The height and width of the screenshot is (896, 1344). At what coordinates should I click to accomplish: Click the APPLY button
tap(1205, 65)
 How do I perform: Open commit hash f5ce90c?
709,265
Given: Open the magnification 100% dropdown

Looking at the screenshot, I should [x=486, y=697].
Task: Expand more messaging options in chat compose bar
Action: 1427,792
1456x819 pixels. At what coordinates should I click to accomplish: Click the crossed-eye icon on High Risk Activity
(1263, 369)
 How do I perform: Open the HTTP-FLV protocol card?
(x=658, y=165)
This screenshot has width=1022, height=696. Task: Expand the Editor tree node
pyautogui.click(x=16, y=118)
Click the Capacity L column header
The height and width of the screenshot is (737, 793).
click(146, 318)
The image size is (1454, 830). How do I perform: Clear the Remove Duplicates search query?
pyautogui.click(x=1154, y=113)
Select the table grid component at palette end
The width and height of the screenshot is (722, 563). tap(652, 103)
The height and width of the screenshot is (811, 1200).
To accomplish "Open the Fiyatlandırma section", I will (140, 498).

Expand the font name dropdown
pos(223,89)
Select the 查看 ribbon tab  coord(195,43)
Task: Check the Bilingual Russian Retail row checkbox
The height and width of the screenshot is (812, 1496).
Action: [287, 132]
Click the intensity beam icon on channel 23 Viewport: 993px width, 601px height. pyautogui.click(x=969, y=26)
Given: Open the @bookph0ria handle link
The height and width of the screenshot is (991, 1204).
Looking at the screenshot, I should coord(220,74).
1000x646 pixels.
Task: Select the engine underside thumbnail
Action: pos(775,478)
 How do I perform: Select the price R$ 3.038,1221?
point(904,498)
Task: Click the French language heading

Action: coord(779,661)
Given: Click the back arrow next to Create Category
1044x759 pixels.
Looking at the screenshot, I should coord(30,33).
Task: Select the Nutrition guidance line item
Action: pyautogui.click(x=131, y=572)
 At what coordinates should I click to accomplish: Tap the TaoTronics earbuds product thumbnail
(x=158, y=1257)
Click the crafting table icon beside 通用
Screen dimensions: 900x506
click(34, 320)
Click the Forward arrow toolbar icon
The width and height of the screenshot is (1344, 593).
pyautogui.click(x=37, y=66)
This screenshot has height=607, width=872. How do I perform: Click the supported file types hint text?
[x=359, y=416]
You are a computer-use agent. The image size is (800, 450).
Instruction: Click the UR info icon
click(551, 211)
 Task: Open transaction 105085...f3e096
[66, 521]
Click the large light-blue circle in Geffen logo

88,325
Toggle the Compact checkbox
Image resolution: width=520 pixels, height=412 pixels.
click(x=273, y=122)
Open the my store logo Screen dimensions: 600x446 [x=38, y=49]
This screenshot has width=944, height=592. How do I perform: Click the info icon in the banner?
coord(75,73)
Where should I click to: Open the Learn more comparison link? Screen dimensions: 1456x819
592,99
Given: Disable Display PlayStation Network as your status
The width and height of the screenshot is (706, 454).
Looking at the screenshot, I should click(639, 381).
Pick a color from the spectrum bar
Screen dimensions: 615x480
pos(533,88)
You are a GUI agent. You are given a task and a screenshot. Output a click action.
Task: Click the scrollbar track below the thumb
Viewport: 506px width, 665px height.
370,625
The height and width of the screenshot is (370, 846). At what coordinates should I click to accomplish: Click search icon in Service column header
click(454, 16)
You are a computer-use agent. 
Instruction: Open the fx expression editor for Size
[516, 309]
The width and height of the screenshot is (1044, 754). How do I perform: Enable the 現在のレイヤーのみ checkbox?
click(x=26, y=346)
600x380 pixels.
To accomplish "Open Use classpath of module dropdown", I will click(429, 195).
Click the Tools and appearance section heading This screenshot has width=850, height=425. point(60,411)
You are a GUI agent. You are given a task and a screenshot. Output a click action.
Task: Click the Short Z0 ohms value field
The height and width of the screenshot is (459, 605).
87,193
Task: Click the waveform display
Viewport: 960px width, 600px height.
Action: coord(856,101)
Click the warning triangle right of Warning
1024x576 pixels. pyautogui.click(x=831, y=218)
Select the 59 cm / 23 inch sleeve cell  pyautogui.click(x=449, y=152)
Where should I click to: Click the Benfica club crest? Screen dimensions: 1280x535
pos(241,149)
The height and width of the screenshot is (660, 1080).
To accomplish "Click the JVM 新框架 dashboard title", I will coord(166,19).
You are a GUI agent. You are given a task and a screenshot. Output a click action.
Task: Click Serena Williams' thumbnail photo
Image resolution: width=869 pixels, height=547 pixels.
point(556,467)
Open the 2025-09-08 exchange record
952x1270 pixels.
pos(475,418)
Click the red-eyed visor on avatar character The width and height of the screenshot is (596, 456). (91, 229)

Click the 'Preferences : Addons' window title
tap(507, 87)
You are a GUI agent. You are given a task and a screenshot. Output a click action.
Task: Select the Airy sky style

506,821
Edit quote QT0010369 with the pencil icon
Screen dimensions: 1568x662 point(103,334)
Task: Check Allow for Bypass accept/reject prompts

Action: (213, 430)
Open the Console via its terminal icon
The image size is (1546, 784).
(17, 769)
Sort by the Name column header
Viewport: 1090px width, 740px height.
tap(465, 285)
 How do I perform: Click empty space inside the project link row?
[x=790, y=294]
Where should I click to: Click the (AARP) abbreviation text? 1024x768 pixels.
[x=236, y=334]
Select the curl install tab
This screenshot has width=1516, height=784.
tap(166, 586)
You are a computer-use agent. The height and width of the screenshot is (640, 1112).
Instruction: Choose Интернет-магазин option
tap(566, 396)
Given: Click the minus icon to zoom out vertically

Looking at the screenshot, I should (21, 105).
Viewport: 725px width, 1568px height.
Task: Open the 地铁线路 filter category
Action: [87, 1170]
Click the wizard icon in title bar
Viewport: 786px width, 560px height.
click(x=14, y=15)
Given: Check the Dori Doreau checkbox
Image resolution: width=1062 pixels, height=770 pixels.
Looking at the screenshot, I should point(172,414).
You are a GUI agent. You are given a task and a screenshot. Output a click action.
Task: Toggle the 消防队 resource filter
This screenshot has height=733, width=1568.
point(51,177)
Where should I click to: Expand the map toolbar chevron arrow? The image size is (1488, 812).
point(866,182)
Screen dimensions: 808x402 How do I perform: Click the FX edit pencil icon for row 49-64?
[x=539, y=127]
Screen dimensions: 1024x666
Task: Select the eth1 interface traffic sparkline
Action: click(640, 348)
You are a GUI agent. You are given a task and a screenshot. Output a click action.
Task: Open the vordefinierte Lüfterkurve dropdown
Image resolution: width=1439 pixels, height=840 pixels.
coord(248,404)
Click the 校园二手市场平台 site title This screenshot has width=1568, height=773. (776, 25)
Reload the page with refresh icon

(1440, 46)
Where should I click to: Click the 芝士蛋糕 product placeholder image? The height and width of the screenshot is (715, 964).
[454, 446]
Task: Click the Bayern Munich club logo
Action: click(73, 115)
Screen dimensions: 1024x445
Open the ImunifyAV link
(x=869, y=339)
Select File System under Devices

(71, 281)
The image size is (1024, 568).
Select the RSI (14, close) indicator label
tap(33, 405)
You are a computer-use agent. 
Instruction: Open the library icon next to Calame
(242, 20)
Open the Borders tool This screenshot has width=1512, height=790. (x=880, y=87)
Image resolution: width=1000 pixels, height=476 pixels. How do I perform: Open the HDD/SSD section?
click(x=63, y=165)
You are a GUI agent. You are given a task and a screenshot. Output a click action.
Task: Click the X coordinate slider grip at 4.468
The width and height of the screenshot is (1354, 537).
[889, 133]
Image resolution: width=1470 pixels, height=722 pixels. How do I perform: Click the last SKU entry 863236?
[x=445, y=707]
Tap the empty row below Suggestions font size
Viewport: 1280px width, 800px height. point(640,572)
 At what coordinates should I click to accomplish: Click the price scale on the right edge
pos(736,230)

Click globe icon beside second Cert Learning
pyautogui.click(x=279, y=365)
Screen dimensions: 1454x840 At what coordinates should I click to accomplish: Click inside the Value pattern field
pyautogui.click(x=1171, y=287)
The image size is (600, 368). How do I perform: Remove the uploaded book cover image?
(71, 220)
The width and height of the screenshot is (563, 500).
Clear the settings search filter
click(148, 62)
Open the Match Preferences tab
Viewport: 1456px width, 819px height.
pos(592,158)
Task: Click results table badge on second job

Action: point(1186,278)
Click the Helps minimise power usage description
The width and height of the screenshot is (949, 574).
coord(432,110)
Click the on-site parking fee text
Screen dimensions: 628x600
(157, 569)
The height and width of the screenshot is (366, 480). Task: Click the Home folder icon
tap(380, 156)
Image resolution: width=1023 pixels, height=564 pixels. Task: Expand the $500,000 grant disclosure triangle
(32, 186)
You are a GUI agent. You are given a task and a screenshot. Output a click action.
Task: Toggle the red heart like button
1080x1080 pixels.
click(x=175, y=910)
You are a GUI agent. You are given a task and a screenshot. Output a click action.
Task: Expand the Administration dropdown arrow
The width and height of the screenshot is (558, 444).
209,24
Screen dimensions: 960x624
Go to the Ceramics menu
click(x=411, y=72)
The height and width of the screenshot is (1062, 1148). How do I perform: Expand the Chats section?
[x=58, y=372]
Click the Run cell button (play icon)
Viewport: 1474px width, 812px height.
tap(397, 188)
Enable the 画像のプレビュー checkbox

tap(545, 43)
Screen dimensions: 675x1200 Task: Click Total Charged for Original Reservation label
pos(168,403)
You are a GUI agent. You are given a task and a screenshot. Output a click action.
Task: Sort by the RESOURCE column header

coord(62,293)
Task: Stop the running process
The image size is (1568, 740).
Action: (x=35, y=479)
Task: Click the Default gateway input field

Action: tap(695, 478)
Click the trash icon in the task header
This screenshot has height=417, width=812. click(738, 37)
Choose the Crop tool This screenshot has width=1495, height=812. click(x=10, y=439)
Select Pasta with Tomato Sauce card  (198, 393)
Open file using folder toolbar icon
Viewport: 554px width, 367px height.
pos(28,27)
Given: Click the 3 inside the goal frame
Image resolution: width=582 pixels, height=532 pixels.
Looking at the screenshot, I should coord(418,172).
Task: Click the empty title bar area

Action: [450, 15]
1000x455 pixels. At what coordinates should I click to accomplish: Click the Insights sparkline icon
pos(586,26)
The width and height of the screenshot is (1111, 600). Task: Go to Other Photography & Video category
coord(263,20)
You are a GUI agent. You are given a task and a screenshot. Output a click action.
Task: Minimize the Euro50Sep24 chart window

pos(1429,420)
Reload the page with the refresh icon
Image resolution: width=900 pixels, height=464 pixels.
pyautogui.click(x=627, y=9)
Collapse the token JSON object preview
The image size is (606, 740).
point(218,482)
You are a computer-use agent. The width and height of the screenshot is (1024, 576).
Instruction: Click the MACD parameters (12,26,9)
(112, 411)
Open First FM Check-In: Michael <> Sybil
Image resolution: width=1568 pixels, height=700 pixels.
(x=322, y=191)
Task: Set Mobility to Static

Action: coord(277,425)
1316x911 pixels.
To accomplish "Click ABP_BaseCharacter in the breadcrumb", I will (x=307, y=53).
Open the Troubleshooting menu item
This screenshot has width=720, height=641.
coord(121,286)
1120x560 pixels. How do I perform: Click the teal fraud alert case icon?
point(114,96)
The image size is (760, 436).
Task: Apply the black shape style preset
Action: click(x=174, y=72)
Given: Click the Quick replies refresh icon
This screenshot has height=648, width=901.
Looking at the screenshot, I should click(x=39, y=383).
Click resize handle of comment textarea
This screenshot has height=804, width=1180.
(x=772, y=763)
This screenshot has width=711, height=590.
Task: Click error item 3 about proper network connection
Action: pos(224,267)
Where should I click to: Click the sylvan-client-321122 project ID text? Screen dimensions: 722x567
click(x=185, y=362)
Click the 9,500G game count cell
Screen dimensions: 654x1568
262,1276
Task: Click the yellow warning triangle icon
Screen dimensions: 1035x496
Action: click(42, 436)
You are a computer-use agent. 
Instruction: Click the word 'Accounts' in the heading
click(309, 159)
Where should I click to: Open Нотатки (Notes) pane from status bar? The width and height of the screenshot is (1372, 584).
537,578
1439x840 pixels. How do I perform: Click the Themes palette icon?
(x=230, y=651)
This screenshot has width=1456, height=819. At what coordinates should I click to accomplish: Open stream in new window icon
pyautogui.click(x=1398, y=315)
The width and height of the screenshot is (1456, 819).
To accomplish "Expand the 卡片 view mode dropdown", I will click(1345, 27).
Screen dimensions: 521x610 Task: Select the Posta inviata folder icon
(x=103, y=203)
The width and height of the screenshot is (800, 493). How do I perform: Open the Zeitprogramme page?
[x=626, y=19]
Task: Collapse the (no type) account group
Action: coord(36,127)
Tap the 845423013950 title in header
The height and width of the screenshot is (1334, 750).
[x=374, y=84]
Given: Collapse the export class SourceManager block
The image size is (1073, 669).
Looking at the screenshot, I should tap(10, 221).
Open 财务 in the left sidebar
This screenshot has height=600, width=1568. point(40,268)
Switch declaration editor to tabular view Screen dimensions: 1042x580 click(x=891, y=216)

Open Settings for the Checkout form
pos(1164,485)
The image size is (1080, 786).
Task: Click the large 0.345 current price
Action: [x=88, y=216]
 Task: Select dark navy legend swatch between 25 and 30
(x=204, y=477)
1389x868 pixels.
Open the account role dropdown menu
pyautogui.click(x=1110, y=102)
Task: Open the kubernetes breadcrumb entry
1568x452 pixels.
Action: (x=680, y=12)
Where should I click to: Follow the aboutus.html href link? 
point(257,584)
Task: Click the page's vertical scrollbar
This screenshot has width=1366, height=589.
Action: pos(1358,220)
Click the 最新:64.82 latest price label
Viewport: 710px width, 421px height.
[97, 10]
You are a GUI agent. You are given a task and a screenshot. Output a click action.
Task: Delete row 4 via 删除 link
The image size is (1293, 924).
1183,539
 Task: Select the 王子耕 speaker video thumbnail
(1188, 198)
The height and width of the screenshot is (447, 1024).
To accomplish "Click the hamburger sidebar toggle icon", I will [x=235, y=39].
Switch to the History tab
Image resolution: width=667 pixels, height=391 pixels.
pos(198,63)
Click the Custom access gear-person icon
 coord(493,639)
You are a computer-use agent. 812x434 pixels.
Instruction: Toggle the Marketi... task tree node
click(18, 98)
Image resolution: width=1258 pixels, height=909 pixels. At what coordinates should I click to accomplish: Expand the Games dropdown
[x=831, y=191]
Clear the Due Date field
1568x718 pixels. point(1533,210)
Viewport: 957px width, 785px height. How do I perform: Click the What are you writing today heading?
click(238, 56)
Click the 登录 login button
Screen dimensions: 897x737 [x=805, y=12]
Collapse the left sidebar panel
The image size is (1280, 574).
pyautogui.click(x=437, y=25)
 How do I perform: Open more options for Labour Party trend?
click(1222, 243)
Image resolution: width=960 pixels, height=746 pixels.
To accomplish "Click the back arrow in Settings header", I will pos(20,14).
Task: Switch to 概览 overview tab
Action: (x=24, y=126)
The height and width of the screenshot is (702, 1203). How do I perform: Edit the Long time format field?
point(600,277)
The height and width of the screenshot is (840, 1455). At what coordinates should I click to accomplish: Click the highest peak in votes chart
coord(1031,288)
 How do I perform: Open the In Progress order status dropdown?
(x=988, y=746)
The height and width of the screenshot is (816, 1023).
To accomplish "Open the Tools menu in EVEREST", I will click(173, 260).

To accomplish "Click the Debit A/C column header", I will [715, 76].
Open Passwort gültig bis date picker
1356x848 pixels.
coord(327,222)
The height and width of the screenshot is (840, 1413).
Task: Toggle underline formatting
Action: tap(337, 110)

----

> [Challenge]: Transcribe the lines of the records that begin with the line containing "Image resolution: width=1470" and end with the line containing "tap(545, 43)", including both of those lines.

> [Completed task]:
Image resolution: width=1470 pixels, height=722 pixels. How do I perform: Click the last SKU entry 863236?
[x=445, y=707]
Tap the empty row below Suggestions font size
Viewport: 1280px width, 800px height. point(640,572)
 At what coordinates should I click to accomplish: Click the price scale on the right edge
pos(736,230)

Click globe icon beside second Cert Learning
pyautogui.click(x=279, y=365)
Screen dimensions: 1454x840 At what coordinates should I click to accomplish: Click inside the Value pattern field
pyautogui.click(x=1171, y=287)
The image size is (600, 368). How do I perform: Remove the uploaded book cover image?
(71, 220)
The width and height of the screenshot is (563, 500).
Clear the settings search filter
click(148, 62)
Open the Match Preferences tab
Viewport: 1456px width, 819px height.
pos(592,158)
Task: Click results table badge on second job

Action: point(1186,278)
Click the Helps minimise power usage description
The width and height of the screenshot is (949, 574).
coord(432,110)
Click the on-site parking fee text
Screen dimensions: 628x600
(157, 569)
The height and width of the screenshot is (366, 480). Task: Click the Home folder icon
tap(380, 156)
Image resolution: width=1023 pixels, height=564 pixels. Task: Expand the $500,000 grant disclosure triangle
(32, 186)
You are a GUI agent. You are given a task and a screenshot. Output a click action.
Task: Toggle the red heart like button
1080x1080 pixels.
click(x=175, y=910)
You are a GUI agent. You are given a task and a screenshot. Output a click action.
Task: Expand the Administration dropdown arrow
The width and height of the screenshot is (558, 444).
209,24
Screen dimensions: 960x624
Go to the Ceramics menu
click(x=411, y=72)
The height and width of the screenshot is (1062, 1148). How do I perform: Expand the Chats section?
[x=58, y=372]
Click the Run cell button (play icon)
Viewport: 1474px width, 812px height.
tap(397, 188)
Enable the 画像のプレビュー checkbox

tap(545, 43)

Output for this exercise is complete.